Nesse caso, o legislador modificou a postura habitualmente ostentada para a execução de obrigação de pagar e atribuiu ao juiz uma forma adicional de pressão para o seu cumprimento. A medida, portanto, não pode ser taxada de ilegal, inconstitucional ou incongruente do ponto de vista dogmático, mas sim uma salutar inovação legislativa que amplia o espectro de instrumentos de pressão à disposição do Poder Judiciário. Revela-se, por conseguinte, um meio adicional de pressão em face do devedor, a fim de tornar não atraente o descumprimento das obrigações reconhecidas no título judicial. Como preleciona Athos Gusmão Carneiro: "A multa de dez por cento, prevista no texto legal, incide de modo automático caso o devedor não efetue o pagamento no prazo concedido em lei. Visa, evidentemente, compeli-lo ao pronto adimplemento de suas obrigações no plano de direito material, desestimulando as usuais demoras ‘para ganhar tempo. Assim, o tardio cumprimento da sentença, ou eventuais posteriores cauções, não livram o devedor da multa já incidente..." [34]

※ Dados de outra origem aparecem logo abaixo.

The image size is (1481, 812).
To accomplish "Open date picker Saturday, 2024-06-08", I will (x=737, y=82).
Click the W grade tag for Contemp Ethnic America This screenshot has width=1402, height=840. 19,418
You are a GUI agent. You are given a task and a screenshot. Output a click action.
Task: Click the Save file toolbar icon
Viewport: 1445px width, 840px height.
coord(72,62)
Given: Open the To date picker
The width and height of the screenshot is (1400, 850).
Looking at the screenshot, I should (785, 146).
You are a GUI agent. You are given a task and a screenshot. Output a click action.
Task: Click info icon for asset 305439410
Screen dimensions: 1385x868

O caráter instrumental da multa preconizada pelo CPC, art. 475-J facilita sobremaneira a sua aplicabilidade ao direito processual do trabalho. Embora a vetusta legislação processual trabalhista não traga nenhuma disposição acerca do tema, não se pode afastar a sua aplicabilidade. Com efeito, conforme exposto anteriormente, a penalidade em análise visa a pressionar o cumprimento das obrigações reconhecidas pelo órgão jurisdicional. Não se trata da imposição de qualquer tipo de conduta ao devedor, mas sim da utilização de um instrumento de pressão adicional para a concretização da tutela jurisdicional.

Observe-se que a utilização dessas medidas coercitivas por parte do direito processual do trabalho sempre foi assimiladas de maneira unânime por parte da doutrina e da jurisprudência. Nunca se questionou a aplicação das penas pecuniárias diárias (astreintes) para o descumprimento das obrigações de fazer e não fazer, conforme preceituado pelo art. 461 do CPC. No caso das obrigações de fazer e de não fazer, assimilou-se integralmente todo o conjunto normativo concernente aos instrumentos de pressão do devedor. Não se impôs ao devedor trabalhista de obrigação de fazer ou não-fazer nenhum tipo de dever não previsto em lei, mas apenas municiou-se o judiciário trabalhista de mais um instrumento de pressão para o cumprimento de tais obrigações.

Atualmente vamos nos deparar com situação idêntica àquela motivada pela assimilação astreintes no âmbito do direito processual do trabalho. Ou seja, o direito processual civil criou novos mecanismos de pressão em face do devedor, objetivando o cumprimento das obrigações. Quebrou-se, como já foi afirmado anteriormente, o monopólio das medidas sub-rogatórias como meios executivos das obrigações de pagar. Inexiste, por conseguinte, qualquer óbice legal ou dogmático para absorção de tais medidas no âmbito do direito processual do trabalho.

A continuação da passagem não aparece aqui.